Technical Program

Paper Detail

Paper: PS-2A.37
Session: Poster Session 2A
Location: Symphony/Overture
Session Time: Friday, September 7, 17:15 - 19:15
Presentation Time:Friday, September 7, 17:15 - 19:15
Presentation: Poster
Paper Title: A dataset and architecture for visual reasoning with a working memory
Manuscript:  Click here to view manuscript
Authors: Guangyu Robert Yang, Columbia University, United States; Igor Ganichev, Google, United States; Xiao-Jing Wang, New York University, United States; Jonathon Shlens, David Sussillo, Google, United States
Abstract: A vexing problem in artificial intelligence is reasoning about events that occur in complex, changing visual stimuli such as in video analysis or game play. Inspired by a rich tradition of visual reasoning and memory in cognitive psychology and neuroscience, we developed an artificial, configurable visual question and answer dataset (COG) to parallel experiments in humans and animals.

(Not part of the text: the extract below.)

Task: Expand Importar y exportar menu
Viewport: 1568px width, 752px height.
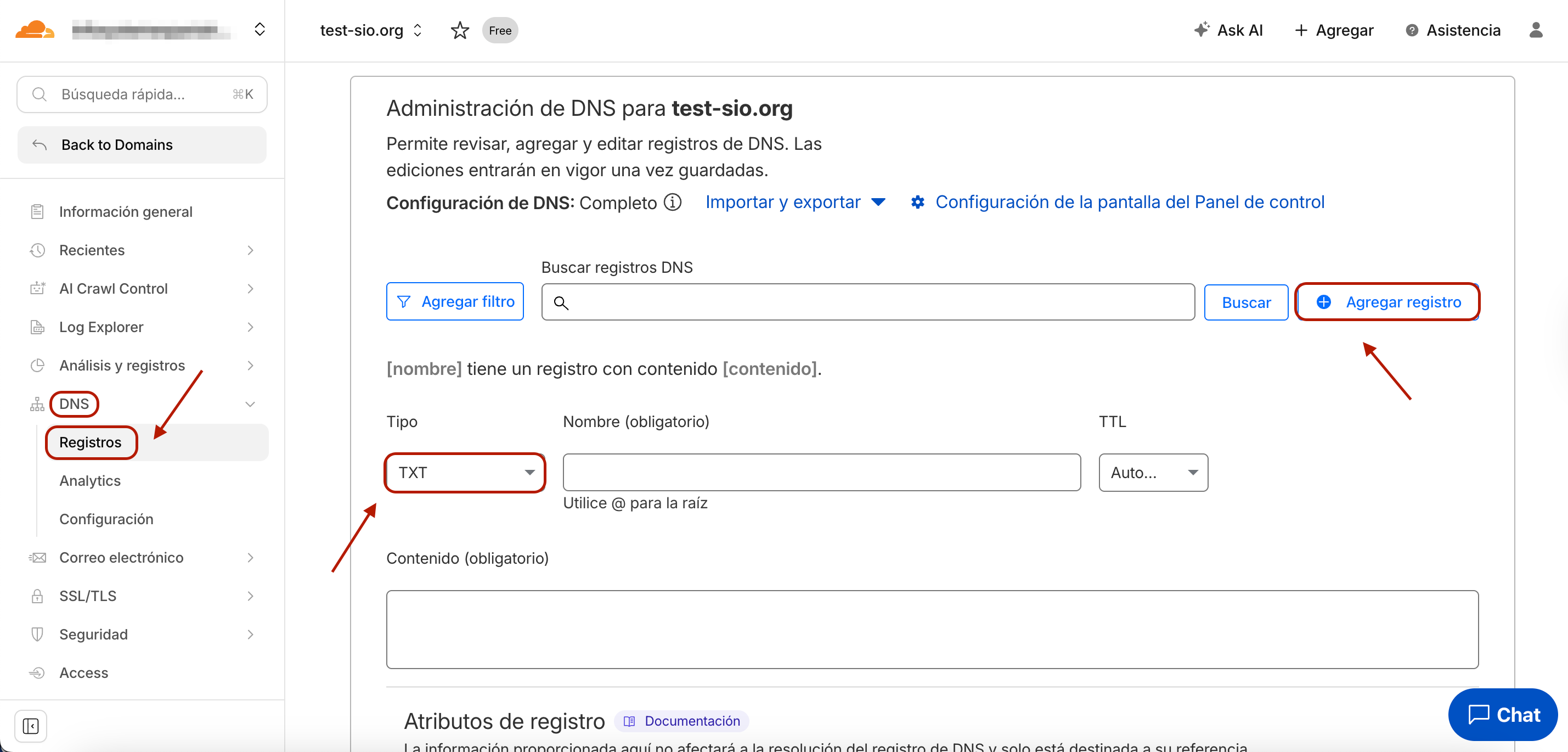Action: [x=795, y=202]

COG is much simpler than the general problem of video analysis, yet it addresses many of the problems relating to visual and logical reasoning and memory -- problems that remain challenging for modern deep learning architectures. We additionally propose a deep learning architecture that performs competitively on other diagnostic VQA datasets (i.e. CLEVR) as well as easy settings of the COG dataset. However, several settings of COG result in datasets that are progressively more challenging to learn. After training, the network can zero-shot generalize to many new tasks. Preliminary analyses of the network architectures trained on COG demonstrate that the network accomplishes the task in a manner interpretable to humans.